→ WORK TO COMPLETE
Can you retype each of the rows below character for character, from the first to the last?

→ EXCERPTED RECORDS
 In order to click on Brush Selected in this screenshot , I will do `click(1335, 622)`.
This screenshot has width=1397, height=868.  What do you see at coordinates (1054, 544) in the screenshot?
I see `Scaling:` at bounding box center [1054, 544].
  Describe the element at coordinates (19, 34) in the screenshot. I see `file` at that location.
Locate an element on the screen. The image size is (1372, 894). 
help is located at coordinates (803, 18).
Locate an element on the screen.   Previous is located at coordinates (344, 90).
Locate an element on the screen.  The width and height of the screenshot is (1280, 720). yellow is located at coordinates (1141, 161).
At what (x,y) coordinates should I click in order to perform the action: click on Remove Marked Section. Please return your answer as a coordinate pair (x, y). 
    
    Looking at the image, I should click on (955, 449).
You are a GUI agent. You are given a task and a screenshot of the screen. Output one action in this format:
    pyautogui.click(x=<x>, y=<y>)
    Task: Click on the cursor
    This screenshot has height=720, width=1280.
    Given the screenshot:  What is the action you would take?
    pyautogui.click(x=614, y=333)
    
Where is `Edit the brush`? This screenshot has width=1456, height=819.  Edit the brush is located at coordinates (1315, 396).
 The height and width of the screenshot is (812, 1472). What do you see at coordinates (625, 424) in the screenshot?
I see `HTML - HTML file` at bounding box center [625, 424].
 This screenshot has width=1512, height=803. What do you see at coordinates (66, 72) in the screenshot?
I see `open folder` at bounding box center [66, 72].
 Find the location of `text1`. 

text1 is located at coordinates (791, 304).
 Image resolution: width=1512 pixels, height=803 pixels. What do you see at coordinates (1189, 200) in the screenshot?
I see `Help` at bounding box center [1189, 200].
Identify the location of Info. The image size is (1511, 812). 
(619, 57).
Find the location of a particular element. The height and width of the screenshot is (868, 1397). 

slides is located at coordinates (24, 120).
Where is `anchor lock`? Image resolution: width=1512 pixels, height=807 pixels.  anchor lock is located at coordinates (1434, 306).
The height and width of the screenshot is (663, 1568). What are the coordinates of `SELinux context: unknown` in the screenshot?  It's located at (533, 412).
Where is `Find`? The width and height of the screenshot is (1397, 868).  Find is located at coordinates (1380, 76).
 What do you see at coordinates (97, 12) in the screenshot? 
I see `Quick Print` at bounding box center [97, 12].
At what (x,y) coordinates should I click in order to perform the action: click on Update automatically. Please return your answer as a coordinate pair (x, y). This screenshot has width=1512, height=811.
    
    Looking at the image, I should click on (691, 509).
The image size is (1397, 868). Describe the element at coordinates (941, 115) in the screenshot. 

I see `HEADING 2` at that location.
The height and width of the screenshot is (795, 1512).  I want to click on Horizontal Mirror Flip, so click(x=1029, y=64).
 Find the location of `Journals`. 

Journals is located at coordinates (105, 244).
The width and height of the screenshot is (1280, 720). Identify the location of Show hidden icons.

→ RESPONSE TO THE TASK
 In order to click on Brush Selected in this screenshot , I will do `click(1335, 622)`.
This screenshot has width=1397, height=868.  What do you see at coordinates (1054, 544) in the screenshot?
I see `Scaling:` at bounding box center [1054, 544].
  Describe the element at coordinates (19, 34) in the screenshot. I see `file` at that location.
Locate an element on the screen. The image size is (1372, 894). 
help is located at coordinates (803, 18).
Locate an element on the screen.   Previous is located at coordinates (344, 90).
Locate an element on the screen.  The width and height of the screenshot is (1280, 720). yellow is located at coordinates (1141, 161).
At what (x,y) coordinates should I click in order to perform the action: click on Remove Marked Section. Please return your answer as a coordinate pair (x, y). 
    
    Looking at the image, I should click on (955, 449).
You are a GUI agent. You are given a task and a screenshot of the screen. Output one action in this format:
    pyautogui.click(x=<x>, y=<y>)
    Task: Click on the cursor
    This screenshot has height=720, width=1280.
    Given the screenshot:  What is the action you would take?
    pyautogui.click(x=614, y=333)
    
Where is `Edit the brush`? This screenshot has width=1456, height=819.  Edit the brush is located at coordinates (1315, 396).
 The height and width of the screenshot is (812, 1472). What do you see at coordinates (625, 424) in the screenshot?
I see `HTML - HTML file` at bounding box center [625, 424].
 This screenshot has width=1512, height=803. What do you see at coordinates (66, 72) in the screenshot?
I see `open folder` at bounding box center [66, 72].
 Find the location of `text1`. 

text1 is located at coordinates (791, 304).
 Image resolution: width=1512 pixels, height=803 pixels. What do you see at coordinates (1189, 200) in the screenshot?
I see `Help` at bounding box center [1189, 200].
Identify the location of Info. The image size is (1511, 812). 
(619, 57).
Find the location of a particular element. The height and width of the screenshot is (868, 1397). 

slides is located at coordinates (24, 120).
Where is `anchor lock`? Image resolution: width=1512 pixels, height=807 pixels.  anchor lock is located at coordinates (1434, 306).
The height and width of the screenshot is (663, 1568). What are the coordinates of `SELinux context: unknown` in the screenshot?  It's located at (533, 412).
Where is `Find`? The width and height of the screenshot is (1397, 868).  Find is located at coordinates (1380, 76).
 What do you see at coordinates (97, 12) in the screenshot? 
I see `Quick Print` at bounding box center [97, 12].
At what (x,y) coordinates should I click in order to perform the action: click on Update automatically. Please return your answer as a coordinate pair (x, y). This screenshot has width=1512, height=811.
    
    Looking at the image, I should click on (691, 509).
The image size is (1397, 868). Describe the element at coordinates (941, 115) in the screenshot. 

I see `HEADING 2` at that location.
The height and width of the screenshot is (795, 1512).  I want to click on Horizontal Mirror Flip, so click(x=1029, y=64).
 Find the location of `Journals`. 

Journals is located at coordinates (105, 244).
The width and height of the screenshot is (1280, 720). Identify the location of Show hidden icons.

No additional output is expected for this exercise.